Change "magnifier" to "search" in the records, starting with the line with "Task: Click Details" and going on through the line with "pos(930,306)", and give back only those lines with nothing else altered. Leave the pictures out of your answer.

§ **Task data**:
-=-=-=-=-
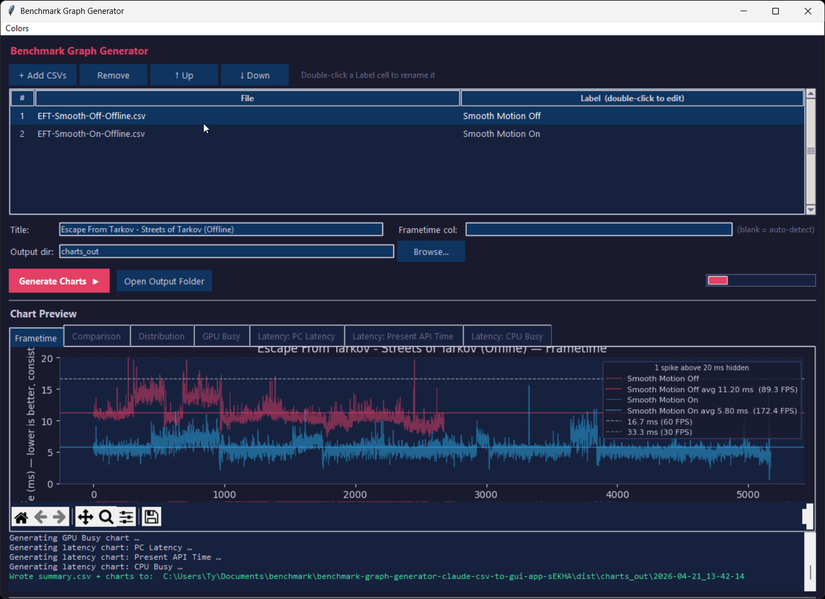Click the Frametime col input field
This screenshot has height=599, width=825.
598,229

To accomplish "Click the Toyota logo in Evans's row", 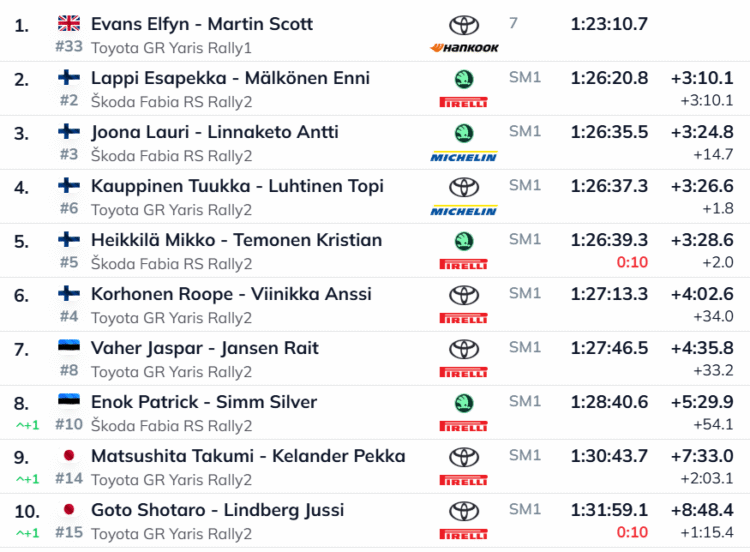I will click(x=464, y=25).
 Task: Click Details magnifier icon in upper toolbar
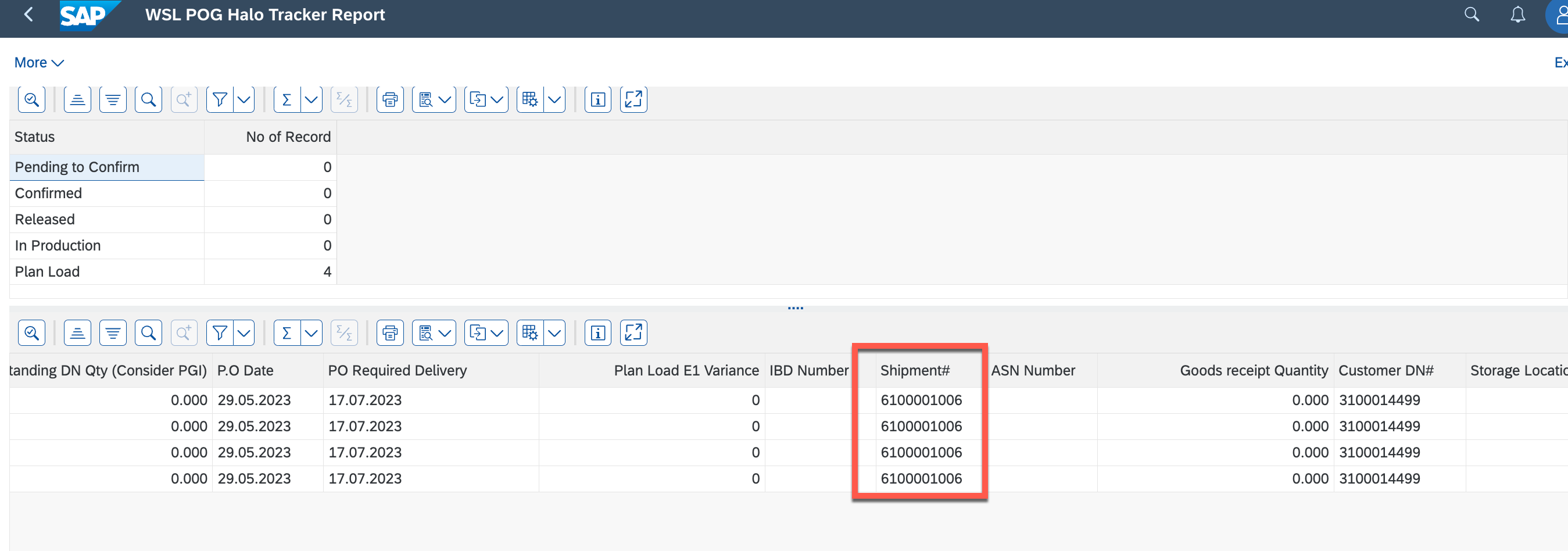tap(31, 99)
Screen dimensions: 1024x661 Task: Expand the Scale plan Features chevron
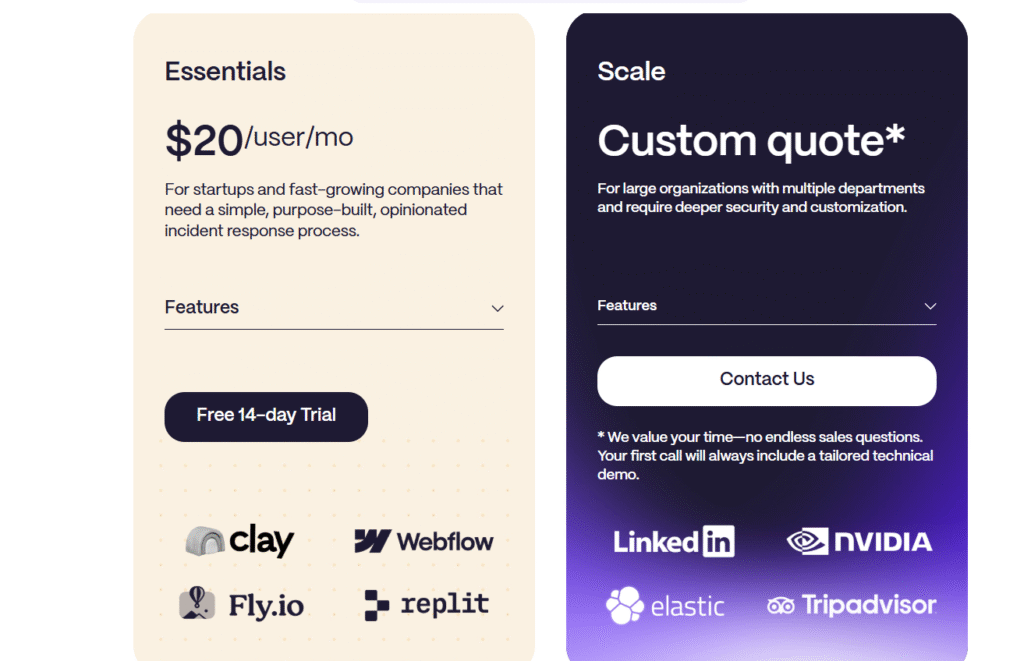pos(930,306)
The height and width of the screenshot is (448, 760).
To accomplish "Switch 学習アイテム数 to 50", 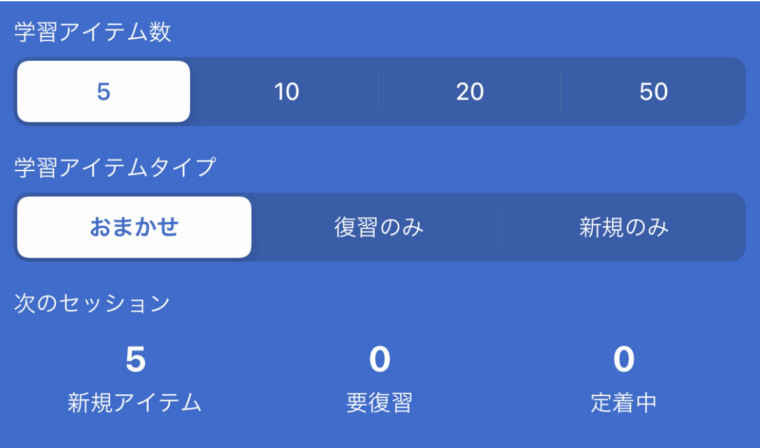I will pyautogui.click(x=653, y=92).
-=-=-=-=-
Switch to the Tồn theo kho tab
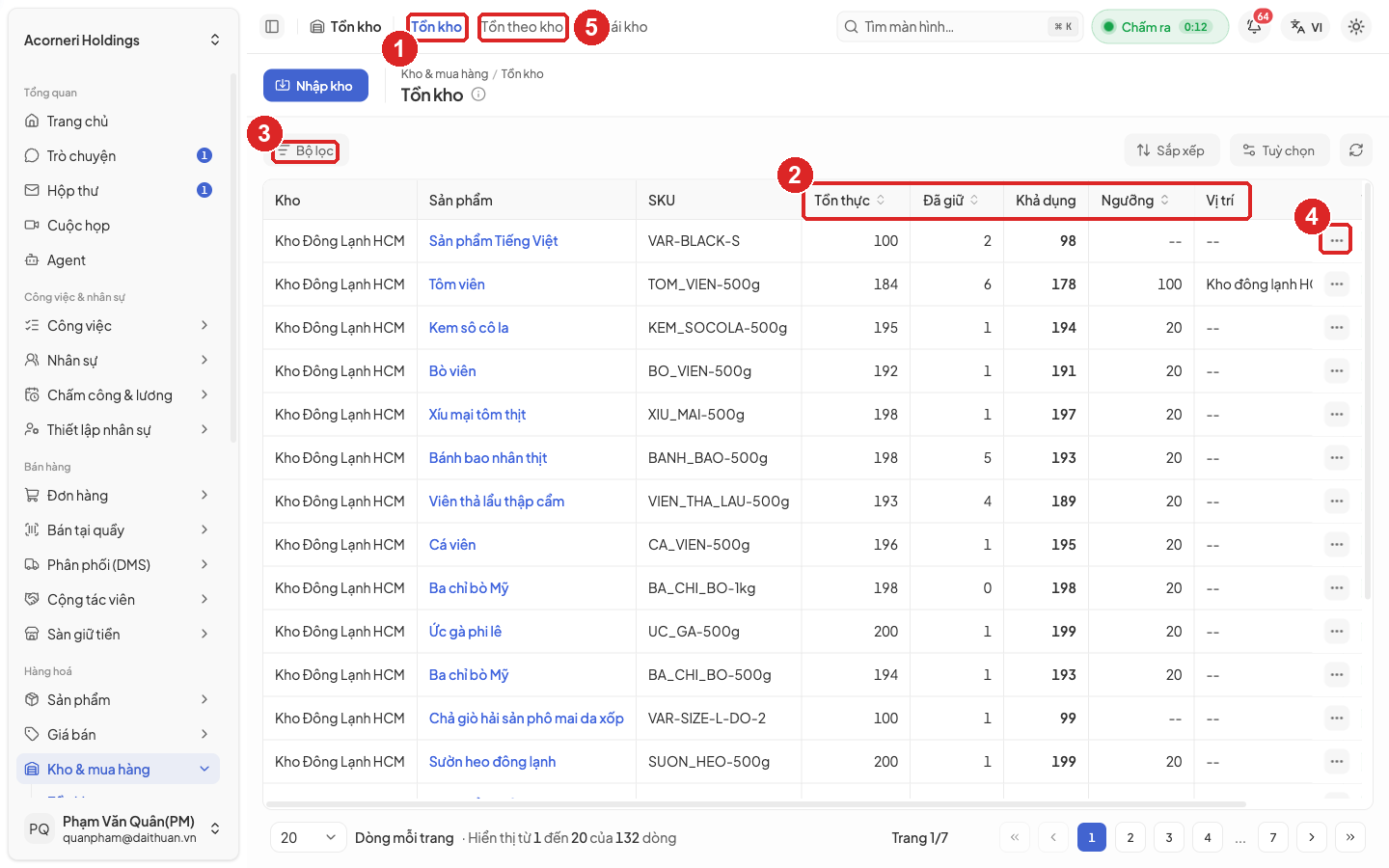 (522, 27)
-=-=-=-=-
§ **Result for this task**:
 Task: Click Details search icon in upper toolbar
tap(31, 99)
Screen dimensions: 1024x661 Task: Expand the Scale plan Features chevron
pos(930,306)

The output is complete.